### Working with GPUs



    Work in CPU mode while developing your models and such.
    Make sure the network is learning (the training loss is dropping) using just the CPU.
    When you're ready to train for real and optimize the hyperparameters, enable the GPU

All models and data they see as input will have to be moved to the GPU device, so take note of the relevant movement code in the model creation and training process.

More READING

CUDA semantics: https://pytorch.org/docs/stable/notes/cuda.html#cuda-semantics

Torch.cuda : https://pytorch.org/docs/stable/cuda.html

In [4]:
import torch

# to check if a GPU is available in your system and supports CUDA
cuda = torch.cuda.is_available()
cuda

True

![image.png](attachment:image.png)

* model.to('cpu')   -> move model to cpu
* model.to('cuda')  -> move model to gpu

In [5]:
%matplotlib inline
%config InlineBackend.figure_format = 'retina'

import matplotlib.pyplot as plt

import torch
from torch import nn
from torch import optim
import torch.nn.functional as F
from torchvision import datasets, transforms, models

data_dir = '~/.pytorch/Cat_Dog_data/Cat_Dog_data'

# TODO: Define transforms for the training data and testing data
train_transforms = transforms.Compose([transforms.RandomRotation(30),
                                       transforms.RandomResizedCrop(224),
                                       transforms.RandomHorizontalFlip(),
                                       transforms.ToTensor(),
                                       transforms.Normalize([0.485, 0.456, 0.406],
                                                            [0.229, 0.224, 0.225])])

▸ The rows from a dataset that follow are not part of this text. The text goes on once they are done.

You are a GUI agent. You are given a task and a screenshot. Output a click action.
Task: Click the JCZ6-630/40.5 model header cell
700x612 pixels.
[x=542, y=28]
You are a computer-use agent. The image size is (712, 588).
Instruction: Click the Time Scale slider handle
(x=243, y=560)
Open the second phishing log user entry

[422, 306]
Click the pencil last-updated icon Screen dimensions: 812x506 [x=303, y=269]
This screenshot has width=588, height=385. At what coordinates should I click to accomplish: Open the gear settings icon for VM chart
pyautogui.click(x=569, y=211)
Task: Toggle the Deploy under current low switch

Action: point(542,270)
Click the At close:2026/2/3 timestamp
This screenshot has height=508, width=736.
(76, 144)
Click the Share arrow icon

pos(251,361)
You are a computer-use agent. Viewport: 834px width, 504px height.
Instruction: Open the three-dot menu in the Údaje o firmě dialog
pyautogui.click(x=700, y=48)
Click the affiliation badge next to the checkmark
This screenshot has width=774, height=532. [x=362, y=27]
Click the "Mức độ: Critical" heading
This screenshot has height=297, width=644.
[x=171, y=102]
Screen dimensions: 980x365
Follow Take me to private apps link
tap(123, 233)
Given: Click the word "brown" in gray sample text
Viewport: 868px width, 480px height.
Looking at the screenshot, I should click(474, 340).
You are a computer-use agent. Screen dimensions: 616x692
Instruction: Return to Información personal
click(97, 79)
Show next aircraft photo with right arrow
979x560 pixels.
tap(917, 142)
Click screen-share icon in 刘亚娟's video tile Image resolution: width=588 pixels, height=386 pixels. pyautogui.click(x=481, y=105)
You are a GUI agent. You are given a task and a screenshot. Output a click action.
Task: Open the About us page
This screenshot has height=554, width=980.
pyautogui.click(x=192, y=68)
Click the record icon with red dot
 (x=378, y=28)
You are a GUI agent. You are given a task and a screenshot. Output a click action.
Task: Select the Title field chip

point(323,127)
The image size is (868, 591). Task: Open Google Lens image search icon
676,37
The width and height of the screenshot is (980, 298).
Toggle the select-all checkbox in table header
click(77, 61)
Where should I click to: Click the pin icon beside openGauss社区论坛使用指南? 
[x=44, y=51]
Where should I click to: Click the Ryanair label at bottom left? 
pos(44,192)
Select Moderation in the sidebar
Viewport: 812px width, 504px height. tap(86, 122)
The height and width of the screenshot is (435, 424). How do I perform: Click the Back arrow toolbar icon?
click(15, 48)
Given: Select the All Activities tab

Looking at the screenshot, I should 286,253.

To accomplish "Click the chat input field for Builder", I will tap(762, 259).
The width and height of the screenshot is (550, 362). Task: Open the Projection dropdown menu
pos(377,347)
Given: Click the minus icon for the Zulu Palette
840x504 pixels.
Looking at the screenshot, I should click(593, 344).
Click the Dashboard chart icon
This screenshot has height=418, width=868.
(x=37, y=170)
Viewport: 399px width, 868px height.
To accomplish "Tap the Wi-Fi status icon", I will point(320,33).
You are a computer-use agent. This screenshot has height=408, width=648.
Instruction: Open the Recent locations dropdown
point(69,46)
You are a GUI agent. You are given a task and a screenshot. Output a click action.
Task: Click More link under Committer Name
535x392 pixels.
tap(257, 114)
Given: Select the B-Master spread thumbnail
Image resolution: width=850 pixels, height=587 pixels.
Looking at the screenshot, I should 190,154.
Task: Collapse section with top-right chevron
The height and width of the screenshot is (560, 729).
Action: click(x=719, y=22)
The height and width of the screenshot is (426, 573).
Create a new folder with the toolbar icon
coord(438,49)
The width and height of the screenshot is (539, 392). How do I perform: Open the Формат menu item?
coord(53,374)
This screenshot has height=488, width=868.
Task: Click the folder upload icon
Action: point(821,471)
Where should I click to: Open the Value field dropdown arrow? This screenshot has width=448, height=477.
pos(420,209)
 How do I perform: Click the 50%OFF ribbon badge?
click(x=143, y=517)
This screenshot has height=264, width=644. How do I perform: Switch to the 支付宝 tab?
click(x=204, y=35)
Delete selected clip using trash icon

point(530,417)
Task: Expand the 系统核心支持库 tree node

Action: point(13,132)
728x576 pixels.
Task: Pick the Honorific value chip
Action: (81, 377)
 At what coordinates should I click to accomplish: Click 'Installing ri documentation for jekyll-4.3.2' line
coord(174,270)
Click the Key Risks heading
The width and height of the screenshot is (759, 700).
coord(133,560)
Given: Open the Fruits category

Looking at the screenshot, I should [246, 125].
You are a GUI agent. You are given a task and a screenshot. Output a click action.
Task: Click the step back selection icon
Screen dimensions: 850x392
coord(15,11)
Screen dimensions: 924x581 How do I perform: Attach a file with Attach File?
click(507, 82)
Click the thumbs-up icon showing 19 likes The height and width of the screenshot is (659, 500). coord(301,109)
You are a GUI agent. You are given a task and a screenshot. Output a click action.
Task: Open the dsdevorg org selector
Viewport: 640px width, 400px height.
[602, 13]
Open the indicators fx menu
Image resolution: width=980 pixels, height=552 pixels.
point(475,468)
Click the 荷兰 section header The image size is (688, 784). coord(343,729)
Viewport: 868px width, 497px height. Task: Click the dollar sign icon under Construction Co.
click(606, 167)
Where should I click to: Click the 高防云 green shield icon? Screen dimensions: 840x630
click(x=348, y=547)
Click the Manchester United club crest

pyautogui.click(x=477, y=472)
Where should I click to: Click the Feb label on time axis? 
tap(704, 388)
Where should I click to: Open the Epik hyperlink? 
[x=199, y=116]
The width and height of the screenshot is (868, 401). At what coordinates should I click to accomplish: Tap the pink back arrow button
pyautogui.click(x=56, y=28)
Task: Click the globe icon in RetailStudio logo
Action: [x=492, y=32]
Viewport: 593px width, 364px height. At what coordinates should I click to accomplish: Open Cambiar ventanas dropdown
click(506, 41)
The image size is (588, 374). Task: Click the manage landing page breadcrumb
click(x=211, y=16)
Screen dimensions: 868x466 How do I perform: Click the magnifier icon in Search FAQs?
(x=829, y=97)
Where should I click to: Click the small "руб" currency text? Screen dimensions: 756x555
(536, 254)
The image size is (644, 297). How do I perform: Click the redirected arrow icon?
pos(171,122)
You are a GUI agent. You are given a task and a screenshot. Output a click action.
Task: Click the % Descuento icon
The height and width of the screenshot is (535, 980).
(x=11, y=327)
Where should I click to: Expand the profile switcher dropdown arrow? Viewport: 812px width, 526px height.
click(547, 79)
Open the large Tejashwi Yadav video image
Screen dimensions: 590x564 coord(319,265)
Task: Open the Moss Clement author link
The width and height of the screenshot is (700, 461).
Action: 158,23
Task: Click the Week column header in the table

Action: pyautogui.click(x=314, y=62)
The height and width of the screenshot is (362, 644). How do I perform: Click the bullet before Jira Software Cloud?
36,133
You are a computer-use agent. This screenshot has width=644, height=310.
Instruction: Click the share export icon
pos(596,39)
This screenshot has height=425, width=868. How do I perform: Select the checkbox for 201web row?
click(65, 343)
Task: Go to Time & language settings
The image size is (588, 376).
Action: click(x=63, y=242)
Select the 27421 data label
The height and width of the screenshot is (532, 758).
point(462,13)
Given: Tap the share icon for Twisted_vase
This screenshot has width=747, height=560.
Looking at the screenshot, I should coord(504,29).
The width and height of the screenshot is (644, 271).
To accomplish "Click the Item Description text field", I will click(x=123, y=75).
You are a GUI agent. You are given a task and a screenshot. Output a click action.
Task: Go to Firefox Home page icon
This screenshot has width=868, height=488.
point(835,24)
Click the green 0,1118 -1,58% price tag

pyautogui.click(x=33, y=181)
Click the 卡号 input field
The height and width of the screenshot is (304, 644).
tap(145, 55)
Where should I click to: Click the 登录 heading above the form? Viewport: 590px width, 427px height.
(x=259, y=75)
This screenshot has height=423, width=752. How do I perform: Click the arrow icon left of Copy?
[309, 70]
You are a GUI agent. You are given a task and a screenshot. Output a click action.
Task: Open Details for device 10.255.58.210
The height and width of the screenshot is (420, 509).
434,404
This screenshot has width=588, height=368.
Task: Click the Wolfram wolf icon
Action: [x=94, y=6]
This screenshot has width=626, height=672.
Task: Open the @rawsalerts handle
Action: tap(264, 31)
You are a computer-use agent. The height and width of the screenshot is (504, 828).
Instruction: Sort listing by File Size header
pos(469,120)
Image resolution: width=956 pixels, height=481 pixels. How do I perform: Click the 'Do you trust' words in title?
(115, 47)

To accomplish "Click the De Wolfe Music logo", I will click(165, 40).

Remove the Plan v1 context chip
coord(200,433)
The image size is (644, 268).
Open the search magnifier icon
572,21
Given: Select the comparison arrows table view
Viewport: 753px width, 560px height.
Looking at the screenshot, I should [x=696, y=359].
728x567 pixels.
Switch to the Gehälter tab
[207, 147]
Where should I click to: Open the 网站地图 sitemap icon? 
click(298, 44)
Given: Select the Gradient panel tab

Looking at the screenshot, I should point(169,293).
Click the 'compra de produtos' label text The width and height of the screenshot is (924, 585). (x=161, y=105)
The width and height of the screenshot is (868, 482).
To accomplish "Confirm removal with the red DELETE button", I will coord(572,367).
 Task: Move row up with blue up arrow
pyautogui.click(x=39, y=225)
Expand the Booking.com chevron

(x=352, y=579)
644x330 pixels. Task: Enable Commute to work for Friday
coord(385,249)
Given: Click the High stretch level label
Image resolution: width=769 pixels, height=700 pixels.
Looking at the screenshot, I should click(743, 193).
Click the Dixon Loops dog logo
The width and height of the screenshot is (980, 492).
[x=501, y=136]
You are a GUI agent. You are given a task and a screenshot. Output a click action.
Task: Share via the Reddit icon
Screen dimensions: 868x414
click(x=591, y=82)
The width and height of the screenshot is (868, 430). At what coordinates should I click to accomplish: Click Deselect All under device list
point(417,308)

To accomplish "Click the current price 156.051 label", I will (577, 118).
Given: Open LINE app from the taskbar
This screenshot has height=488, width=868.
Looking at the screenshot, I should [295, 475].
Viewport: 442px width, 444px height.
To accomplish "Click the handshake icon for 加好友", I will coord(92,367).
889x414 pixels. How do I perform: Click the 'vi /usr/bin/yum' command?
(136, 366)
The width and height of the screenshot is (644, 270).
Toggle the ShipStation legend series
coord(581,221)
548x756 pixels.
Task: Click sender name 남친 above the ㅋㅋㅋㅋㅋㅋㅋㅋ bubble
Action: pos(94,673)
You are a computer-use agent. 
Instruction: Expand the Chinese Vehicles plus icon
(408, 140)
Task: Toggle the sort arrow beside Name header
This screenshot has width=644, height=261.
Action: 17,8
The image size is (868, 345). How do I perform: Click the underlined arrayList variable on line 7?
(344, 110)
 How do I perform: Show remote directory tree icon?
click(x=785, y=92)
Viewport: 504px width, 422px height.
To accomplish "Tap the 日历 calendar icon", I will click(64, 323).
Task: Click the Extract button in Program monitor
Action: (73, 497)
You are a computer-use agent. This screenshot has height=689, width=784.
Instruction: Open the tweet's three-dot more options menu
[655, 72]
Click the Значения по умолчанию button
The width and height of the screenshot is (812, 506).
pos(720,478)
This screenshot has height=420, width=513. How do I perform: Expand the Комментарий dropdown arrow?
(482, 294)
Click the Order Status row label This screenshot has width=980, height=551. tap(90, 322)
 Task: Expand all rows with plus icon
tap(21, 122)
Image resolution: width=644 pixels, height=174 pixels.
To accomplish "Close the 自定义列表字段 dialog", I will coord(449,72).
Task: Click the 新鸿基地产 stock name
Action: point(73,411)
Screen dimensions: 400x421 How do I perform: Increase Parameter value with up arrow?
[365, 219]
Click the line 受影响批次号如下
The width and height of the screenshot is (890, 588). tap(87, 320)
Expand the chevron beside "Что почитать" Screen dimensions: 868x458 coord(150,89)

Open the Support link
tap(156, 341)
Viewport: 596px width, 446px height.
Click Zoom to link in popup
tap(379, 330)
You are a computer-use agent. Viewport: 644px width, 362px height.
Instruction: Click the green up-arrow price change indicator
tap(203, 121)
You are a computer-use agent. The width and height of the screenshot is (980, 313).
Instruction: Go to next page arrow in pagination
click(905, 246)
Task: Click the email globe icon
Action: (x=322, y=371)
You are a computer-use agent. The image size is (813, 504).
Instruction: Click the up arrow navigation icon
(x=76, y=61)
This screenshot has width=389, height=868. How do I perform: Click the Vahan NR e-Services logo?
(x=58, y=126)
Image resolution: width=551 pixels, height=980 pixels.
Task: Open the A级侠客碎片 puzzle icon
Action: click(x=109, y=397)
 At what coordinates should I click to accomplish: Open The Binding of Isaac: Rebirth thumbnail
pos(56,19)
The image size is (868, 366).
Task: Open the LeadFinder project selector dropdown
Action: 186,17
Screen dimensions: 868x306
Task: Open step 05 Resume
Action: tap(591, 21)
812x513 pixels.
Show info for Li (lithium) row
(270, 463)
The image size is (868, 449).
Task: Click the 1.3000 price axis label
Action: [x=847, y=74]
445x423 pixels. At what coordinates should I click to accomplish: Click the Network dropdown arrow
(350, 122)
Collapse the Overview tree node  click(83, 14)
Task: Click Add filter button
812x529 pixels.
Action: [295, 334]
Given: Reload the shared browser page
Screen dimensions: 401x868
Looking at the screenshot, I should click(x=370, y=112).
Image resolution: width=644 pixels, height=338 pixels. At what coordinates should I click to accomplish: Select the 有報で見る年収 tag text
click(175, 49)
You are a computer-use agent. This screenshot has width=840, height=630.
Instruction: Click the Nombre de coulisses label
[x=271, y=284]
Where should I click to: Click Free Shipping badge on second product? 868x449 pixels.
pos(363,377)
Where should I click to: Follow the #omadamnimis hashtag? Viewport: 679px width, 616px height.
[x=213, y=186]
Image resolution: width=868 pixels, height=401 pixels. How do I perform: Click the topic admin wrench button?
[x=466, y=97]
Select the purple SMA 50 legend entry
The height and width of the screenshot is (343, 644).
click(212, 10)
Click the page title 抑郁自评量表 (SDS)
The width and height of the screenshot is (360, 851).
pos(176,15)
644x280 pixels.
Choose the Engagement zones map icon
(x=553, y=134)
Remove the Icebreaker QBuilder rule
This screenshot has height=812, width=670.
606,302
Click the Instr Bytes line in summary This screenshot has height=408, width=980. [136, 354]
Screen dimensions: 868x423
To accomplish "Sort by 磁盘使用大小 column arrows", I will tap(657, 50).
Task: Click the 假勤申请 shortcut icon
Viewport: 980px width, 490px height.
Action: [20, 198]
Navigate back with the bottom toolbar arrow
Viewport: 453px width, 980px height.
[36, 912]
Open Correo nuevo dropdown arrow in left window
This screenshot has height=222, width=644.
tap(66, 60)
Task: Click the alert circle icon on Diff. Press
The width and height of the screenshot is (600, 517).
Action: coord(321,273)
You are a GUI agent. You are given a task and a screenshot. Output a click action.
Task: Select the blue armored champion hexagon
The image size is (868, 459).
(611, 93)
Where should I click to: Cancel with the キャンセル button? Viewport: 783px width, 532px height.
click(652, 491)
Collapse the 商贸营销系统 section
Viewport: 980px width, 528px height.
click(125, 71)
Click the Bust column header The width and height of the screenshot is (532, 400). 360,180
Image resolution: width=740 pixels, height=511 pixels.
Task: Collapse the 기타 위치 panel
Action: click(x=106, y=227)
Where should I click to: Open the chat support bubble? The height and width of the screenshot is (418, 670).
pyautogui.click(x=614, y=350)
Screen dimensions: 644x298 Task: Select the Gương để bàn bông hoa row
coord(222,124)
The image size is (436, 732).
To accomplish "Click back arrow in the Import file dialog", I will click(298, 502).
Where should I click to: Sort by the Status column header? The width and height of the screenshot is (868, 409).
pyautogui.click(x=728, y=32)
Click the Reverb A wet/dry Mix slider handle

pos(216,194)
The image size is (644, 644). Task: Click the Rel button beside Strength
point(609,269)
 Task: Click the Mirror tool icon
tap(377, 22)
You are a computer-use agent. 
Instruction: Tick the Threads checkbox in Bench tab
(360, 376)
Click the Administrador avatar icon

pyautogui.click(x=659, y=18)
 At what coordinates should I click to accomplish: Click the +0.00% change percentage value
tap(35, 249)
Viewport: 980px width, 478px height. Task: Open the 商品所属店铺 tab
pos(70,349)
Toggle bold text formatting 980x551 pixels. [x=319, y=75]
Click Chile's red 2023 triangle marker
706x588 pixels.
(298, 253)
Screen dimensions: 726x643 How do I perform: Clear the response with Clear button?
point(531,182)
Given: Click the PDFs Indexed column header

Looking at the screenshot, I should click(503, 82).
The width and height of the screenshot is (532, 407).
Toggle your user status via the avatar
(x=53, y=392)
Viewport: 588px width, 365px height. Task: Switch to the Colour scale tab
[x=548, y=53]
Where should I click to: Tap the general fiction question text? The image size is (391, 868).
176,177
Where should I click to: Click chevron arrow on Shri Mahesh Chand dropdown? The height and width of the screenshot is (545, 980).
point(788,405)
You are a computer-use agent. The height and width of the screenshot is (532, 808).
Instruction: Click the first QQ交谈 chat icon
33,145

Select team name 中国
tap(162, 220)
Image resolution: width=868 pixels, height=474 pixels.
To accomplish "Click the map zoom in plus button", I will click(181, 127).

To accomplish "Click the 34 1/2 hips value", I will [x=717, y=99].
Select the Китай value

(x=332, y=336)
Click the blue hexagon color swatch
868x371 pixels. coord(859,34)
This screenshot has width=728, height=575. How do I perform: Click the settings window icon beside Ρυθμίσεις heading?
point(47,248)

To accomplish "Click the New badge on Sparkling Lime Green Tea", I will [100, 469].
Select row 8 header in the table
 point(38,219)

test_transforms = transforms.Compose([transforms.Resize(255),
                                      transforms.CenterCrop(224),
                                      transforms.ToTensor(),
                                      transforms.Normalize([0.485, 0.456, 0.406],
                                                           [0.229, 0.224, 0.225])])

# Pass transforms in here, then run the next cell to see how the transforms look
train_data = datasets.ImageFolder(data_dir + '/train', transform=train_transforms)
test_data = datasets.ImageFolder(data_dir + '/test', transform=test_transforms)

trainloader = torch.utils.data.DataLoader(train_data, batch_size=64, shuffle=True)
testloader = torch.utils.data.DataLoader(test_data, batch_size=64)

# import pretrained model - desnet
model = models.densenet121(pretrained=True)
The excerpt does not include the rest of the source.